Professor of Clinical Neurology, Weill Cornell Medical College
SYNOPSIS: Chronic inflammatory demyelinating polyneuropathy (CIDP) usually is diagnosed in patients who have a generalized disorder. However, there are focal syndromes that have been observed and diagnosed under different names that meet many of the clinical and electrodiagnostic criteria of CIDP and may be referred to as “focal” CIDP.
SOURCE: Benoit C, Svahn J, Debs R, et al. Focal chronic inflammatory demyelinating polyradiculoneuropathy: Onset, course, and distinct features. J Peripher Nerv Syst 2021;26:193-201.
Chronic inflammatory demyelinating polyneuropathy (CIDP) is an acquired, immune-mediated, inflammatory demyelinating neuropathy. CIDP typically manifests as a symmetric, motor-predominant neuropathy with proximal and distal weakness, but may begin focally and remain so (referred to as focal CIDP), affecting either the brachial or lumbosacral plexus, or a nerve or several nerves in a single limb. Autoimmune neuropathies, such as multifocal motor neuropathy with conduction block (MMNCB) or multifocal acquired demyelinating sensory and motor neuropathy (MADSAM or Lewis-Sumner syndrome), are asymmetric variants of CIDP. These types also may have a focal onset, and remain so for years or decades, and may or may not be focal CIDP. Cases of idiopathic chronic brachial or lumbosacral plexopathy, with nerve root thickening on magnetic resonance imaging (MRI) and responding to intravenous immunoglobulin (IVIG), also may represent focal CIDP. Can these entities be teased apart from focal CIDP, or is focal CIDP an autoimmune neuropathy with a focal onset?
Patients with focal CIDP, limited to a single limb for two years or more, were selected from the CIDP database of the Pitie-Salpetriere Hospital, Paris, (2005-2018) and the Pierre Wertheimer Hospital, Lyon, (2010-2017) if they fulfilled European Federation of Neurology Society-Peripheral Nervous System (EFNS-PNS) clinical and electrodiagnostic criteria for CIDP. Absent electrodiagnostic criteria, they were diagnosed with focal CIDP if they fulfilled at least two supportive clinical criteria.
Patients were excluded if they demonstrated clinical characteristics consistent with Parsonage-Turner syndrome, electrodiagnostic findings suggestive of hereditary neuropathy with pressure palsies (HNPP), imaging findings suggestive of neoplastic disease, autoimmune conditions other than CIDP, or findings suggestive of motor neuron disease. Electrodiagnostic studies were performed using standard procedures, and somatosensory evoked potential (SSEP) studies were performed when warranted to evaluate proximal demyelination.
Patients were categorized as focal brachial or lumbosacral inflammatory demyelinating plexus neuropathy (F-PN), focal demyelinating sensory and motor neuropathy (F-SMN), or focal demyelinating motor neuropathy (F-MN). The latter two categories required involvement of a single nerve or multiple peripheral nerves, respectively. IVIG or oral steroids were used for treatment, with response defined as improvement of two or more Medical Research Council (MRC) grades. Statistical analysis comprised the chi-square and Kruskal-Wallis tests, with P < 0.05 defined as significant.

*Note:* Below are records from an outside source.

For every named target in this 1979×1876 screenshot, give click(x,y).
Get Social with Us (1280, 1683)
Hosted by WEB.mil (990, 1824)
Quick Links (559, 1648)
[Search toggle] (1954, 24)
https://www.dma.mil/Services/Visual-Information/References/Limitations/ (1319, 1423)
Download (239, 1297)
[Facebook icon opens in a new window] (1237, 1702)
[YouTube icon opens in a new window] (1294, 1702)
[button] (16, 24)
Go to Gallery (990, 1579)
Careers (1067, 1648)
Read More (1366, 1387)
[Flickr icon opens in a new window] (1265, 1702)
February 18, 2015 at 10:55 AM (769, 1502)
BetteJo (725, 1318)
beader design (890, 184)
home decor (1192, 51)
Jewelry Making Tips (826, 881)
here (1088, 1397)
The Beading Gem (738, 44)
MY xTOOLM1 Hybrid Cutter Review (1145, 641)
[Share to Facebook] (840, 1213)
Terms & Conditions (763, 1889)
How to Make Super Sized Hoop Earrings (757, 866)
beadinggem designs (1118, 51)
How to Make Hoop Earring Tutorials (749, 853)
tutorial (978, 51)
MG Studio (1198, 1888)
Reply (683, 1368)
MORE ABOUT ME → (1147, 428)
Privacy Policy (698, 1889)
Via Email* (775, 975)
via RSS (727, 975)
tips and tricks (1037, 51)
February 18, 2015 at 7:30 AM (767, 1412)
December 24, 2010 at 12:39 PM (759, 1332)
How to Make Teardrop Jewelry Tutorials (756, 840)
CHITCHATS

Among 30 focal CIDP patients, 18 had F-PN, seven had F-SMN, and five had F-MN. F-PN patients had motor nerve conduction abnormalities in 39%, but 80% demonstrated proximal demyelination based on SSEP study. All had focal hypertrophy or increased short tau-inversion recovery image signal intensity on plexus MRI. Abnormalities remained monomelic in 94% of F-PN patients but spread to other limbs in 57% and 40% of F-SMN and F-MN patients, respectively. Overall, Neuropathy Limitations Scale (ONLS) was best for F-PN, with none having a score > 2 at the final visit, compared to 43% and 40% for F-SMN and F-MN, respectively. Focal CIDP appears to encompass at least three entities, and F-SMN and F-MN are more likely to progress to a multi-limb MADSAM or MMNCB phenotype.
Atypical forms of CIDP vary, not only in phenotype but also in response to immunotherapy. Distal acquired demyelinating symmetric polyneuropathy (DADS), characterized by symmetric, demyelinating, sensory, length-dependent polyneuropathy, typically is more responsive to rituximab than IVIG, whereas MADSAM, a chronic, progressive, demyelinating mononeuropathy multiplex, responds to IVIG, but less favorably than does CIDP. IVIG is the treatment of choice for pure motor CIDP, as well as for focal CIDP and pure sensory CIDP, although the latter often requires maintenance therapy.1
- Menon D, Katzberg HD, Bril V. Treatment approaches for atypical CIDP. Front Neurol 2021;12:653734.